ЦЕЛЬ ЗАДАНИЯ: Продолжите текст о детских спектаклях театрального фестиваля. Начните сразу после его последнего предложения.

ИСХОДНЫЙ ТЕКСТ:

════

Актеры швейцарского театра Sgaramusch пересказывают вкривь и вкось придуманные истории про страшного волка. Их сочинили дети. Минимум средств: стол, шапки-ушанки, стаканчик… Актеров всего трое, они перекидывают друг другу роли. То они волки, то свиньи, которые волка загрызли и похоронили, то супружеская пара из Ливерпуля… История наибольшего напряжения достигает в самой абсурдной части — с появлением персонажа по имени Печень. Женушка мистера Малвоя под бодрый британский поп делает мужу операцию, вынимает печень, беседует с ней… И, надо сказать, расчленение в исполнении этих неунывающих людей вызывает у детей в зале сказочный восторг. То же самое происходит и в другом спектакле швейцарского театра — в «Белоснежке». Охотник Джон блуждает рукой в теле убитого оленя в поисках пульсирующего сердца. И вынимает его (сердце продолжает пульсировать в руке).

Выходя из зала, малыши выли волками и рассуждали: «Если Роза и Печень поженились, то приколись, какие у них будут дети! А чем они будут пахнуть?»

Фестивальный ритм не давал фантазии юных зрителей стоять на месте ни дня. Ее безжалостно запускали в работу даже в невинной истории о старой Леди и девочке — в «Весенней листве» датского театра Carte Blanche. Старая леди увязла в прошлом и со скрипом согласилась на новую жизнь. И все это передалось в зал при помощи пары рук, старушечьего пенсне и кукольных башмачков всего за 30 минут.

Ребенок не выдерживает трехчасовую осаду меланхолической истории, даже если есть перерыв. Что печально: чем больше в спектакле слов, тем он отечественнее. В этом, надо полагать, и кроется пресловутый кризис.

Вот история Винни-Пуха («Дом на Пуховой опушке» режиссера Анатолия Праудина). Все началось со смерти Кристофера Робина, и Пух с ироничной полуулыбкой, и Пятачок в нежном розовом платьишке (и волосатыми ногами), и вся компания честно тоскуют не то на чердаке, не то в подвале по былым шалостям. С таким вот чувством, наверное, читают Пруста на пенсии… или детские рисунки на чердаке находят. Увы, зритель пошел независимый, и часть зала не вернулась в зал на второе действие, хоть и было интересно: разные штуковины на сцене, от металлической сетки до упаковочной фольги, переживали метаморфозы. Была сетка и фольга, стала пчела… А ближе к финалу началась в новом Пуховом мире радость… Но столь выразительна была до того печаль, что радость как-то поблекла.

════

ФРАГМЕНТ НАБОРА ДАННЫХ:

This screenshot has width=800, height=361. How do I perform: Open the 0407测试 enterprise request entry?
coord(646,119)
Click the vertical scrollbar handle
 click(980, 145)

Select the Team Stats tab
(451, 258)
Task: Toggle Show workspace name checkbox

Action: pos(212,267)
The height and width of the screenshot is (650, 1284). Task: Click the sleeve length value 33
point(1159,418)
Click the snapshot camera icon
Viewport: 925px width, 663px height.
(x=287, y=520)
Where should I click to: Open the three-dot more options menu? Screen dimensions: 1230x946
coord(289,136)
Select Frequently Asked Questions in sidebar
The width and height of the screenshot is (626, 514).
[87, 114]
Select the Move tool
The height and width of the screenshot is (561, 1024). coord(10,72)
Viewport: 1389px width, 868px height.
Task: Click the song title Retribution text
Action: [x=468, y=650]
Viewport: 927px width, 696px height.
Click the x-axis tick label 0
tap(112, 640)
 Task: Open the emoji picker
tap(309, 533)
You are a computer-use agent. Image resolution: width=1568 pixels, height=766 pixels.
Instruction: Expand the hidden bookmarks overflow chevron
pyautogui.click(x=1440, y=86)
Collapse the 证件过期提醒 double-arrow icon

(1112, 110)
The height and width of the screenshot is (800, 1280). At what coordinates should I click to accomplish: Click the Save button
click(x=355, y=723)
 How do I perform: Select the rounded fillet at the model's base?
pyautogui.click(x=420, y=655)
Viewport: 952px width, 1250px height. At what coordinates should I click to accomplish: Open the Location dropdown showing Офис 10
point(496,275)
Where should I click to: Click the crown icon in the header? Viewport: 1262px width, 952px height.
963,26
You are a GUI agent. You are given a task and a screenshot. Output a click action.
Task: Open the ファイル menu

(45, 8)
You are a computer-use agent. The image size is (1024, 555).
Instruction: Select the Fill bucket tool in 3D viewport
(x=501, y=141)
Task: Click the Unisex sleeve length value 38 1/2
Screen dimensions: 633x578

════

ИТОГОВЫЙ РЕЗУЛЬТАТ:
Детский театр уверенно движется в сторону интерактивности. Чтобы из зала выбежали дети на сцену — или в зал дети со сцены. Чтобы, как в театре АХЕ, школьники выходили из зала на сцену рассказывать ужастики «про зеленую руку». В прошлом году минимум дистанции с детьми установил театр СамАрт со спектаклем «Счастливый Ганс»: дети сидели в палатке, актеры играли рядом, так что под конец все смешались, вместе пели и выкрикивали реплики. В этом году СамАрт привез поставленный эстонским режиссером Ааре Тойка «Жил-был Геракл». Многое было не отличить от работ европейских коллег: музыканты на сцене импровизируют на гитарах, костюмы лаконичны, простые валенки превращаются то в коров, то в головы пса Цербера… Зал хихикает, но вот выходят дети. «Тебе понравилось?» — «Мне понравилось, но я спал»… «Было смешно, но… скучно».

На «Большой перемене» было немало клоунады, и тут, казалось бы, должно быть весело. Считается, что это для детей. Но является ли возраст 10 лет границей, за которой шутка с черной мочалкой на раздетой балерине — то есть, скажем прямо, с лобковыми волосами — уже уместной? Полный зал на представлении «Лицедеев»: кто-то похихикал, кто-то увел ребенка подобру-поздорову… Все же у детского черного юмора свои оттенки.

Основная программа «Большой перемены» все-таки вытеснила театры, в которых играют дети. Странно получилось: взрослые, играя для детей, стараются все упрощать, посмеяться над страшным. А дети, играя, ставят сложные вопросы, драматизируют. Девочки из Театра на Набережной в спектакле Федора Сухова «Гранд Каньон» спешат до утра освободить бизонов, предназначенных для отстрела. Случайность заставляет одну из них ехать на бульдозере к обрыву. Она раскрывает руки, как объятия, навстречу свободе — и падает в Каньон. Все время спектакля стоит вопрос: случайность ли эта смерть?

Дети играли в спектакле театра DEREVO «Once», и сами были в восторге от такой возможности. И кто бы сказал, что им под силу сыграть историю безответной любви, которая кончилась, кстати, смертью главного героя? Где та мера, благодаря которой ребенок, по выражению организаторов «Большой перемены», научился «потреблять искусство»?!

«Большая перемена» продемонстрировала, что ребенок, как Пятачок, по-прежнему «очень маленькое существо», как бы мы ни готовили его к разным жизненным кризисам, и театр, если он хочет оставаться детским, должен оставаться на этой территории.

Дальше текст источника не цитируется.